Itu penjelasan Are yang pertama, seperti biasa, Len pasti akan membahas hal itu, mengapa proyek penegakan hukum yang kemarin mereka tetapkan harus dihapus, berubah misi? Sebelum Len mengajukan pertanyaan itu, Are lebih dulu menjelaskan.
“Aku menghubungimu karena ada satu hal yang satu orang pun tidak boleh tahu. Ikut aku.” Are berjalan menuruni bukit, mendekati bongkahan batu yang persis berada di lereng bukit itu.
Len mengikuti langkah Are dalam keadaan tak mengerti. Masih dengan tingkah santai, tak ada guratan penasaran di wajah Len yang cerah, secerah pagi ini. Malah dia menatap cuek Are yang berdiri tepat di atas batu itu, tak mengerti. Pengertian itu datang tanpa penjelasan, Are menyentakkan kakinya, terdengar gemuruh di bawah sana.
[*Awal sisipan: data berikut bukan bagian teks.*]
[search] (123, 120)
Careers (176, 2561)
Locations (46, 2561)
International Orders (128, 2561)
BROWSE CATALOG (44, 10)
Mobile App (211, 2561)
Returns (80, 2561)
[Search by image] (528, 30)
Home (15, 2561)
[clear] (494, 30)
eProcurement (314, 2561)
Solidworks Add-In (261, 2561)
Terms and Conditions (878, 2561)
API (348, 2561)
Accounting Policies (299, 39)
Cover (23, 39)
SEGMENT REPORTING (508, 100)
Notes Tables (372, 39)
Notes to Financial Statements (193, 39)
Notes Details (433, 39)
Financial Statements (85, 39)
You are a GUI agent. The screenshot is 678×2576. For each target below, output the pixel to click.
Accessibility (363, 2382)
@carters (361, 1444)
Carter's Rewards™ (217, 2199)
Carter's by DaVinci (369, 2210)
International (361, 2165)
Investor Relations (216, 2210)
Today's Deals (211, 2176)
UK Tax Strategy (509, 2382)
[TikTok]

Batu itu bergeser, bersamaan dengan tubuh Are yang masih berdiri tenang di atasnya. Len yang sebelumnya memerhatikan tak peduli terperangah, segera mendekat.
“Bagaimana bisa? Bukit yang sering kita kunjungi mempunyai lubang sebesar ini? Secanggih itu?” Len berucap, tak percaya dia mendapati hal seperti itu di tempat yang sering mereka pijaki.
“Aku tak bisa menjelaskan secara lengkap padamu. Tapi inilah tujuanku, kau akan mendapatkan penjelasan setelah memasukinya. Silakan, perempuan duluan,” ucap Are. Itu penjelasan terakhir, yang nanti akan dilanjutkan oleh seseorang.
Len menggeleng seraya berjalan memasuki lubang itu. Tidak sulit, terdapat tangga besi yang tertanam di dinding terowongan itu. Are menyusul setelah memastikan kaki Len menyentuh dasar lubang. Tangannya yang sedari tadi bersembunyi di balik jaket itu mulai terjulur keluar, menyusul Len.
***
Lubang itu memiliki terowongan yang terus mengular ke perut bukit. Bongkahan batu yang terhampar di atas sana menutup dengan sendirinya, bersamaan dengan terangnya terowongan yang Are lewati. Len terkesan dengan pemandangan perut bukit yang dia dapatkan, diluar dugaan. Len kira Are meneleponnya berulang-ulang tadi malam hanya sekadar keperluan biasa, kebiasaan Are yang kalau tidak ada kerjaan mengganggu waktu lengangnya. Sekarang pertanyaan tadi malam itu terjawab sudah, walau tidak terjawab secara keseluruhan.